The French Embassy advised citizens to leave. The German Embassy urged its nationals to consider doing the same.

Some people wanted the government to expand the 30km evacuation zone surrounding the nuclear plant. “The evacuation zone may not be enough,” said a Hiroshima-based Japanese scientist who treats nuclear radiation victims.

The number of stranded passengers at Tokyo’s main international airport at Narita was rising but only Air China and Taiwan’s EVA Airways cancelled flights to Tokyo.

Flights heading into Tokyo were nearly empty. “I am afraid to go back,” Makoto Usui, 74, as he boarded a flight to Tokyo from Hong Kong. “I don’t know what to expect.”

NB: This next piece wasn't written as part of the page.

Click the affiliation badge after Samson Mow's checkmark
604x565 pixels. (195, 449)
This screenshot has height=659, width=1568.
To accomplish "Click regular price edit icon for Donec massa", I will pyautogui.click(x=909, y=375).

“Everything goes wrong. They say one thing and then do something completely different the next day,” Masako Kitajima, an office worker in her 50s, said of the authorities’ handling of the quake aftermath.

Survivors

- RESCUERS pulled a 70-year-old woman from her the wreckage of her home today, four days after it was demolished in the Japanese quake.

The rescue of the elderly Sai Abe and a younger man pulled from rubble elsewhere in the region were rare good news following Friday’s disaster.

- Another survivor, in his 20s, was pulled from a building in Ishimaki.

Conditions for those still alive in the rubble worsened as a cold front arrived today.

Picture: A shopper looks at the empty shelves in a supermarket in Moriyama (AP).